• **Problem details**
Lines below starting with the line with "This screenshot has height=679, width=960." and going on through the line with "Collapse the General" must be output exactly; the rest of the records must be left out.
---+---
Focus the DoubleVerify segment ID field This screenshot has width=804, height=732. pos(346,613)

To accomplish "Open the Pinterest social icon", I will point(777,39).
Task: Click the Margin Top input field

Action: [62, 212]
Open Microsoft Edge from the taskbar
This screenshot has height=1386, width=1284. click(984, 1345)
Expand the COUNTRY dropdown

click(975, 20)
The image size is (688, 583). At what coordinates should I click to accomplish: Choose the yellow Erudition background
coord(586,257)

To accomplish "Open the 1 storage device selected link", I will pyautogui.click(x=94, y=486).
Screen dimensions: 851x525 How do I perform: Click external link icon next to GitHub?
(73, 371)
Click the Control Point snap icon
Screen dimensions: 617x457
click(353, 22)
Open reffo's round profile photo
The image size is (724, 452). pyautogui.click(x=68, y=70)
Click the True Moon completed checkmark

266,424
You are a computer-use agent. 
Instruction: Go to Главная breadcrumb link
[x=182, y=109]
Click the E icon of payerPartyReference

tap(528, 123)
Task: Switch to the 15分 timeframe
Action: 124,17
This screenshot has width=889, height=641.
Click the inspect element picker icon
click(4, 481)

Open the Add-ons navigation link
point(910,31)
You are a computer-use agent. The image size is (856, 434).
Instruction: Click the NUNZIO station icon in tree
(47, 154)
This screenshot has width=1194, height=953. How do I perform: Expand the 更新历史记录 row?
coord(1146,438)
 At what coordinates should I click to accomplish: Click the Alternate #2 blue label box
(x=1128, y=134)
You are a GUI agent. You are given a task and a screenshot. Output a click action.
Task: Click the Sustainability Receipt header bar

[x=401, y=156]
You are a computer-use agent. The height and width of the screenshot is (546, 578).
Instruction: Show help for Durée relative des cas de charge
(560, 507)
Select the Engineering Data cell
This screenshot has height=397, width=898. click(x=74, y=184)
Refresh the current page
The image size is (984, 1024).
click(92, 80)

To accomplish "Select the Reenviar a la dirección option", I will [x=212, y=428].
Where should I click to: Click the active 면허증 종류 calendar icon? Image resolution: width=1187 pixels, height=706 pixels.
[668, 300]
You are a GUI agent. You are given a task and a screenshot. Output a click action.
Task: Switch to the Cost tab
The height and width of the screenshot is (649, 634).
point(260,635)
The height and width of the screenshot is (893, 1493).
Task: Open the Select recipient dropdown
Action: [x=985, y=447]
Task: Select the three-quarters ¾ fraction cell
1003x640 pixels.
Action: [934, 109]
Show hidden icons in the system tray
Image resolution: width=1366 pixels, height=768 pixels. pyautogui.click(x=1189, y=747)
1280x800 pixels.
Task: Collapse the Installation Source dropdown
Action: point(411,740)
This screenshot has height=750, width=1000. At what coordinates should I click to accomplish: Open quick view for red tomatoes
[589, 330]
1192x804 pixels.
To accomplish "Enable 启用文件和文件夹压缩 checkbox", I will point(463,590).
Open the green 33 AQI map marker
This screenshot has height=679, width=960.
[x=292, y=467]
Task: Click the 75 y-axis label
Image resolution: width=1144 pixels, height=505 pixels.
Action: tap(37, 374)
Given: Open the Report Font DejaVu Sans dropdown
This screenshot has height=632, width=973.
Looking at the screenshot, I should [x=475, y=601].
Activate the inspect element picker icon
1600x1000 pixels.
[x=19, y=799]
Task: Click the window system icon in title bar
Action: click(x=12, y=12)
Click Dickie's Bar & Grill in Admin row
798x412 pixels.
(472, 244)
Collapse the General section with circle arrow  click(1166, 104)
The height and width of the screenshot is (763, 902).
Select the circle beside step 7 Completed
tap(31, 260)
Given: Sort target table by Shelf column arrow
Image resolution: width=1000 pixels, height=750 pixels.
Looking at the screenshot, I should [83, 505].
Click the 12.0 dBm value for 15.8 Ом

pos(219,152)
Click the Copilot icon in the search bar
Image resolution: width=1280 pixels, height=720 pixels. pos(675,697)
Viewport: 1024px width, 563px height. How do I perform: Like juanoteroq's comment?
---+---
• **Solution for this problem**
This screenshot has height=679, width=960.
[x=292, y=467]
Task: Click the 75 y-axis label
Image resolution: width=1144 pixels, height=505 pixels.
Action: tap(37, 374)
Given: Open the Report Font DejaVu Sans dropdown
This screenshot has height=632, width=973.
Looking at the screenshot, I should [x=475, y=601].
Activate the inspect element picker icon
1600x1000 pixels.
[x=19, y=799]
Task: Click the window system icon in title bar
Action: click(x=12, y=12)
Click Dickie's Bar & Grill in Admin row
798x412 pixels.
(472, 244)
Collapse the General section with circle arrow  click(1166, 104)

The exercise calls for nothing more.